## TAREFAS A REALIZAR
1. Resuma o texto citado em duas frases.
2. Liste todas as pessoas mencionadas pelo nome no texto citado, exceto o autor que assina a coluna.

====== TEXTO CITADO

São Paulo, domingo, 06 de junho de 2004

Texto Anterior | Índice

NO PLANALTO

Senado oscila entre o inacreditável e o impensável

JOSIAS DE SOUZA
DIRETOR DA SUCURSAL DE BRASÍLIA

No seio de suas estruturas arredondadas, o Congresso produz uma rotina cada vez mais chata. O nada que passeia pelos túneis obscuros de Niemeyer vive de emboscar o interesse público. A penúltima cilada é uma peemedebice. Mais uma.
Sob a cuia emborcada que esconde o plenário do Senado, vai a voto nos próximos dias a indicação do senador Luiz Otávio (PMDB-PA) para o posto de ministro do TCU. Se referendado pelos colegas, Luiz Otávio ocupará simultaneamente duas cadeiras.
Acumulará os assentos de membro do Tribunal de Contas e de réu em processo que corre no STF. À condição de suposto profanador das arcas públicas, o senador agregará a credencial de guardião do erário. Será juiz e suspeito.
Luiz Otávio foi indicado no ano passado. Designou-o o líder do PMDB, Renan Calheiros. Obteve a aquiescência dos demais líderes. Entre eles os petistas Tião Viana e Aloizio Mercadante.
Passou pelo crivo da Comissão de Assuntos Econômicos do Senado -20 votos a favor; um contra, de Eduardo Suplicy. O placar dilatado não diluiu o constrangimento. Dos 27 titulares da comissão, 11 faltaram à reunião. Tiveram de ser substituídos por suplentes.
Em 2001, Luiz Otávio foi denunciado à Comissão de Ética do Senado. Relatora do processo, a senadora Heloísa Helena, petista insurreta, hoje sem partido, propôs a abertura de processo disciplinar contra o colega. "Tenho farta documentação", dizia.
O processo foi ao arquivo. Mas a idoneidade de Luiz Otávio manteve-se em suspenso. O Senado esquivando-se de enfrentar o mérito das acusações. Alegou-se que as supostas malfeitorias haviam sido praticadas em 1992, ano em que o político paraense ainda não era senador.
Luiz Otávio gerenciava à época uma firma de navegação do sogro, a amazônica Rodomar. Obteve financiamento de cerca de R$ 13 milhões. Grana do BNDES, repassada pelo Banco do Brasil. Serviria para a aquisição de 13 balsas. Jamais foram construídas. Mas Luiz Otávio atestou o recebimento das embarcações.

============
====== SEÇÃO DE DADOS

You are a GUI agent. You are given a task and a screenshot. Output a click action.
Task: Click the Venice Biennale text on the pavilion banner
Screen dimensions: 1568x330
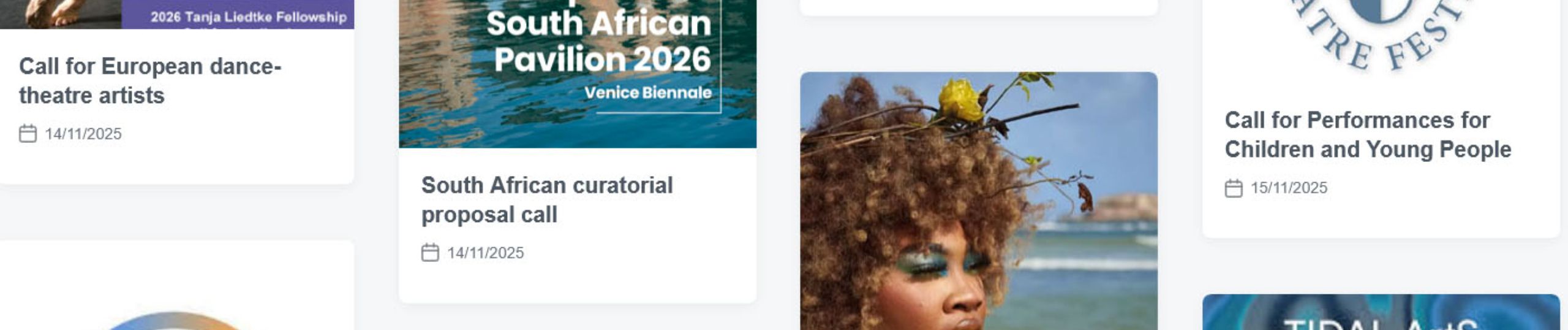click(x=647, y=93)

============

## RESPOSTAS POR TAREFA
1. O Senado votará nos próximos dias a indicação do senador Luiz Otávio (PMDB-PA) para ministro do TCU, cargo que ele acumularia com a condição de réu em processo no STF. À época das supostas irregularidades, ele gerenciava a Rodomar, firma de navegação do sogro, que obteve cerca de R$ 13 milhões do BNDES para 13 balsas que jamais foram construídas, mas ele atestou o recebimento das embarcações.

2.
- Niemeyer
- Luiz Otávio
- Renan Calheiros
- Tião Viana
- Aloizio Mercadante
- Eduardo Suplicy
- Heloísa Helena